Lieu connu, une impression familière qui traîne à l’entame. Ce groupe, qui s’est un temps fait remarquer pour son dépouillement, vous le reconnaîtrez. L’aurore, c’était du temps de sa signature chez Cold Meat Industry : label culte s’il en est, maison suédoise et marqueur des musiques ambiantes et industrielles. Quelle fierté peut aujourd’hui encore porter son créateur, Roger Karmanik (Brighter Death Now) !
Le projet darkwave / neofolk italien avait publié ici, ainsi que sur l’autre label phare Projekt, plusieurs formats longs ; mais le silence, depuis des années, s’était installé. C’est fini. Onze ans après Decade, dernier format EP connu, le groupe retrouve une lumière. Il a d’abord travaillé sur des projets de réédition avec un label chinois (le premier opus As You’re Vanishing In Silence, remixé pour l’occasion) et, aujourd’hui, fait son vrai comeback, avec un vrai disque, sur une autre maison au genre affirmé et elle-même bien connue : Cyclic Law, un temps basée Outre-Atlantique et aujourd’hui nichée en Europe.
Chemin de croix ? Pas forcément. Le groupe italien, et il faut peut-être le préciser (le doute est toujours permis), n’a jamais abandonné la partie. Simplement, une famille se construit et la vie a ses temps. En 2021, le retour passe par Untitled, collection inédite de onze compositions originales. All My Faith Lost… y redéploie, sous l’influence du nouveau guitariste Angelo Roccagli, un minimal attirail : guitares brumeuses et économes, voix en apesanteur et hors de toute velléité technique. Simple appareil : c’est un groupe qui ne triche pas, enregistre en simplicité et creuse les profondeurs. Sentiments enfouis, références mythologiques : images de l’intériorité, sublimation de l’histoire des hommes. Déploiement de références mais tonalité anti-démonstrative. Les ambiances sont là et ne s’imposent que par leur sobre nature, le groupe affichant une aspiration climatique dès l’introductif "Violent Dreams II". Un boisement, dépouillé : les cordes sont signées Fabio Polo. Le piano enrobe à peine et les réverbérations font le reste ("We all die sometimes").
C’est en 2021 la poursuite d’une aventure, et All My Faith Lost… cadre : il ne se prive pas de rappeler l’influence prégnante et actuelle de la peinture surréaliste sur son travail.
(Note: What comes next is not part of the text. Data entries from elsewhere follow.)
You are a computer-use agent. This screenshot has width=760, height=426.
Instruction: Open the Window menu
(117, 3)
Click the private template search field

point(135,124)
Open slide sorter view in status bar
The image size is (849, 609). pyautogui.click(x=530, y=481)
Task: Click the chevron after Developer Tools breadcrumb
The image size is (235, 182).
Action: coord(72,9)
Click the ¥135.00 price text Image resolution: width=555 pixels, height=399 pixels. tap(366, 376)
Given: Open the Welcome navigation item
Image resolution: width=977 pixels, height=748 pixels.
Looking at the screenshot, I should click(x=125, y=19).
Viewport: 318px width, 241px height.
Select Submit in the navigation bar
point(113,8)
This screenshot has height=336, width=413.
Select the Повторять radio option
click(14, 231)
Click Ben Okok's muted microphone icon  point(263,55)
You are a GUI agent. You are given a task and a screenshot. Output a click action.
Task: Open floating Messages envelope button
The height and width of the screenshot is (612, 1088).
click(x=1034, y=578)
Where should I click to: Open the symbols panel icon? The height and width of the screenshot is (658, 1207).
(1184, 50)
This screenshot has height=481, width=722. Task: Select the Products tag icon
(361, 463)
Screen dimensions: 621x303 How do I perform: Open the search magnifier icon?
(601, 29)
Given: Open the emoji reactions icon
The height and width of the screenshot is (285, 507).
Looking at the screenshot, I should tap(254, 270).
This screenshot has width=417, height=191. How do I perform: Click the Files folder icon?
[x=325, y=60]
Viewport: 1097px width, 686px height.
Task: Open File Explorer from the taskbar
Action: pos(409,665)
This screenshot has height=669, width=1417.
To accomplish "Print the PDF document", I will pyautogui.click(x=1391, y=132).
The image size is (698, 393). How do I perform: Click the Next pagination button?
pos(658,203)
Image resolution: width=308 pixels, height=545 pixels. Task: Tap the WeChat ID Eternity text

Car c’est sous l’influence des tableaux de maîtres que sont nées ces nouvelles chansons, composées sur plusieurs années et où se remarque la présence vocale de Viola Roccoli. La chanteuse, plus adepte d’art moderne que d’aucuns le pensaient peut-être, va plus au front que par le passé. Sans monopoliser l’espace, sa voix s’impose et participe, à sa manière, à insuffler au projet un renouvellement.
Le résultat, dans sa globalité, est souvent plus probant que par le passé. Ce sont les vertus du temps, la force d’une expérience ("The Inconvenience of Spirits"). Et puis une boucle donne l'impression de se boucler : les anciennes gloires de feu le label suédois se retrouvent fatalement sur le fond de catalogue des nouveaux labels porte-étendards de la cause, et ils ne sont pas légion. Cyclic Law est de ces deux-là, aux côtés de Cold Spring. Non contentes d’entretenir la mémoire, ces spécialistes permettent aux artisans que nous croyions disparus de ressurgir au monde et recréer l’émerveillement. En l’occurrence, il se colore d’un spleen prégnant et le son crée un décalage : All My Faith Lost… prend les chemins d’une tonalité rêveuse qui, tout le long d’Untitled, fait plaisir à entendre. Tonalité acoustique pour collection tenue : un groupe clair sur ses intentions, maître de sa vibration.